Stored data

-- -- --

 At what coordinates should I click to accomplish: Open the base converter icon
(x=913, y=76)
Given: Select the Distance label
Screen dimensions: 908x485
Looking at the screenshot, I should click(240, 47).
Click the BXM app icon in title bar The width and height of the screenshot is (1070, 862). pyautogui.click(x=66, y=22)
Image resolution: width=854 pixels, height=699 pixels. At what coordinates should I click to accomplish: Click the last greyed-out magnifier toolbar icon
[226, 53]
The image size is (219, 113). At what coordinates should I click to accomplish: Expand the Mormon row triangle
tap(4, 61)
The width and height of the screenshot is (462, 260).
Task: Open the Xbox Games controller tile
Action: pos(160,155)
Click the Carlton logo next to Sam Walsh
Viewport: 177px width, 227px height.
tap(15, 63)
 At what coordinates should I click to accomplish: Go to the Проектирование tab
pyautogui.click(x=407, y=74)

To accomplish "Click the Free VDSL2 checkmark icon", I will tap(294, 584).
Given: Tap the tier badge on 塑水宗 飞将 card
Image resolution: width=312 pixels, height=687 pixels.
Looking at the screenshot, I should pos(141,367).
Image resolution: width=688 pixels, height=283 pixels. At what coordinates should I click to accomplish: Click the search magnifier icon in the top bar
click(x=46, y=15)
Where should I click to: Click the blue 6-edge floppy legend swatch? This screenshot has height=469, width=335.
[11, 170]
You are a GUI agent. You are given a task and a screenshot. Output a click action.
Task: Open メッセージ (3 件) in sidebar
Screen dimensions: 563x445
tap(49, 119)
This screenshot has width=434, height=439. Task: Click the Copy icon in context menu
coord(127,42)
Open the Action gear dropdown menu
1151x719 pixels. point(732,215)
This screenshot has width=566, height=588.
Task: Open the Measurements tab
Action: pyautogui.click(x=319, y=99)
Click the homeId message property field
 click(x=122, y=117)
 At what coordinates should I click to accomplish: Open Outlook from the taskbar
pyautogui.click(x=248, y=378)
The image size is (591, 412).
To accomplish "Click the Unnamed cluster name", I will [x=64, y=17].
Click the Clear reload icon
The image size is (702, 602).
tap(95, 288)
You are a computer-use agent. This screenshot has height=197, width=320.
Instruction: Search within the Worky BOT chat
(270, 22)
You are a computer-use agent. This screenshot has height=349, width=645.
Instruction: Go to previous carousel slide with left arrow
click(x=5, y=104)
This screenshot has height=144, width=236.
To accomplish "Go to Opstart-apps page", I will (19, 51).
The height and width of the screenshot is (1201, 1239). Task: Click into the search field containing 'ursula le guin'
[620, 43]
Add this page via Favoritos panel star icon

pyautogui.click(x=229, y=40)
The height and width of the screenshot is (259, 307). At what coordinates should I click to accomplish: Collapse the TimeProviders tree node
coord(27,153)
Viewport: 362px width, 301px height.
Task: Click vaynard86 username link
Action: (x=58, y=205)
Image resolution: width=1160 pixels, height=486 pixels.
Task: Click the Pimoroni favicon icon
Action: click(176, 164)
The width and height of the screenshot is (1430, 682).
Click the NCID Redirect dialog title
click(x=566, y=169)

-- -- --

[Required work] Among the lines above, repeat exactly those from the line with "Instruction: Search within the Worky BOT chat" to the line with "This screenshot has height=144, width=236.", counting both ends.

[Output below]
Instruction: Search within the Worky BOT chat
(270, 22)
You are a computer-use agent. This screenshot has height=349, width=645.
Instruction: Go to previous carousel slide with left arrow
click(x=5, y=104)
This screenshot has height=144, width=236.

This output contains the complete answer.